LearnVest talks about a new way to get your student loans: from the school's alumni.
It’s the newest thing in student loans: a social lending service where alumni can help finance the education of current students.
SoFi, a service brought to our attention by Mashable, lets alumni “buy a share” of the students at a school who currently have loans. As the students pay off the loans, the contributing alumni are paid back as well.
Interestingly, Dan Macklin, the cofounder and VP of business development at SoFi, says that students are more likely to prioritize paying back their loans through the service because they know exactly who is lending them money.

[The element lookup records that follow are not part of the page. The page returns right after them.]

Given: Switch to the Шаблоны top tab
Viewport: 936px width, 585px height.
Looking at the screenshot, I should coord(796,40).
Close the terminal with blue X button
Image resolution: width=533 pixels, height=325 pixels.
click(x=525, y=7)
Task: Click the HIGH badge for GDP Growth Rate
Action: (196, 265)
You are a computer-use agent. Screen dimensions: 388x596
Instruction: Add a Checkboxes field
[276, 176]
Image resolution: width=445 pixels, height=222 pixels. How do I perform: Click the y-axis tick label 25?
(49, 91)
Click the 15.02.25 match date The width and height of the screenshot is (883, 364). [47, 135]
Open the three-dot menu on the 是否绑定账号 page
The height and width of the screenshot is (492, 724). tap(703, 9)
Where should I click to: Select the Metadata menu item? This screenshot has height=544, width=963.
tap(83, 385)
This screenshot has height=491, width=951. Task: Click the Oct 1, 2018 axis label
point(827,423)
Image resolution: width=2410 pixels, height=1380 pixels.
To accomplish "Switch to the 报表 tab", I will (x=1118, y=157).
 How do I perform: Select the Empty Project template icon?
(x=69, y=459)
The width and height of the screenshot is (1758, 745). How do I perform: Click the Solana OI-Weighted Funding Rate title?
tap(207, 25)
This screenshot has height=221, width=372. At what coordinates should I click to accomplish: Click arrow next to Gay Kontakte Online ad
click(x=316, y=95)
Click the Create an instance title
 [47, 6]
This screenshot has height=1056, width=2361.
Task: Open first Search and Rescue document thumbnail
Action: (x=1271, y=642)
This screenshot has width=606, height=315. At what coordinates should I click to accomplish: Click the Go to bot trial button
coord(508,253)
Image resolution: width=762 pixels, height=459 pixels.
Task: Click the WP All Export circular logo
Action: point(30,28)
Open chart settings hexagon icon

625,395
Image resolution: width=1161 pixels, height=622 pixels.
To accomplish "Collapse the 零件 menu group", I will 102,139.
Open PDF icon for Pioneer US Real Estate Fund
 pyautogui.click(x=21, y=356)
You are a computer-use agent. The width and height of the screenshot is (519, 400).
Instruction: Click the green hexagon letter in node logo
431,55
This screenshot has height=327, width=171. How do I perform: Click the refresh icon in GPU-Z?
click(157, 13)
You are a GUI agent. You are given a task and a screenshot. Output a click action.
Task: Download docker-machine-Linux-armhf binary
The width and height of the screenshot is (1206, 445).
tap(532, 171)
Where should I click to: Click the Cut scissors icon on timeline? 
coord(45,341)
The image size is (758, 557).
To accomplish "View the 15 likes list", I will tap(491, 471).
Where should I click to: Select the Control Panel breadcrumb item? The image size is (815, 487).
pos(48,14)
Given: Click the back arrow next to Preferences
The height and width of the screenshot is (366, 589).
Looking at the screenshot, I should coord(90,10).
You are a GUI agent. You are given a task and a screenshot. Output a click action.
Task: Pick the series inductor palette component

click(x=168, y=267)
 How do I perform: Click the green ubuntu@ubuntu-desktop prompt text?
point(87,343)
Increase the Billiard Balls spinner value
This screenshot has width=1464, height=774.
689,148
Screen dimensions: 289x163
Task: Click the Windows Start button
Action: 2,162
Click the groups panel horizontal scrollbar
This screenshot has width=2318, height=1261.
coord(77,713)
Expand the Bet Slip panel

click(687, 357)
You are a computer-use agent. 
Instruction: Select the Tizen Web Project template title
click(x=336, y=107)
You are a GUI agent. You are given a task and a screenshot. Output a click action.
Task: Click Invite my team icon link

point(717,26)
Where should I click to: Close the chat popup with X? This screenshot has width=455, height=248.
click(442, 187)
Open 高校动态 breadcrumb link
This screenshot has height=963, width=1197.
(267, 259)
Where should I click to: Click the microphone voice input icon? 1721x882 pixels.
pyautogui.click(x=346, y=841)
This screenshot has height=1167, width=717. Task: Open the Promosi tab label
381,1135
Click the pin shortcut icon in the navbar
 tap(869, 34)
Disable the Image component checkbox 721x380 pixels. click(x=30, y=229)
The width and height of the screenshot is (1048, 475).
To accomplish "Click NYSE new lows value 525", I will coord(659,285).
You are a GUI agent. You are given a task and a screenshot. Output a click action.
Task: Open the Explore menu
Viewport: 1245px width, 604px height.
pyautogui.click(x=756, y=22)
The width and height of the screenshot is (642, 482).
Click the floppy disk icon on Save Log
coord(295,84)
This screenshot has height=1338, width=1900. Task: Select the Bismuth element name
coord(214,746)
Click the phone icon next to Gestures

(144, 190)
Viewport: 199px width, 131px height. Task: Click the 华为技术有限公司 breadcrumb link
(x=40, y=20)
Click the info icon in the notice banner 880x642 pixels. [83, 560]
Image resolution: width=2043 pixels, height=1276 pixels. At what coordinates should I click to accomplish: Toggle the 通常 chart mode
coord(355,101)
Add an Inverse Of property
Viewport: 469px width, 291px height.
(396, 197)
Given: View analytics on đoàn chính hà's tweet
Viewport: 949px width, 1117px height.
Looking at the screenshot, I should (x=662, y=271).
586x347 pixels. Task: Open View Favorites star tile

Here is how it works, via Mashable:
“Alumni invest money in their particular school’s funding, and then students apply just as they might to any other college loan. Loans are given to students for a 6.24 percent interest rate (5.99 percent if they sign up for auto-pay), alumni earn five percent back on money they’ve invested, and SoFi keeps roughly one percent. Alumni can invest with cash or can invest funds through their IRA.”
SoFi announced Monday that it would expand to 40 schools after launching last year at Stanford. There is a student ambassador for the service at every participating school, and a social networking component where lenders and lendees create online profiles where they can connect to see career goals and course loads (lendees) as well as potential connections for jobs and internships (lenders).
Considering that student loans make up the bulk of debt across generations, we can’t help but think that any innovation is good innovation.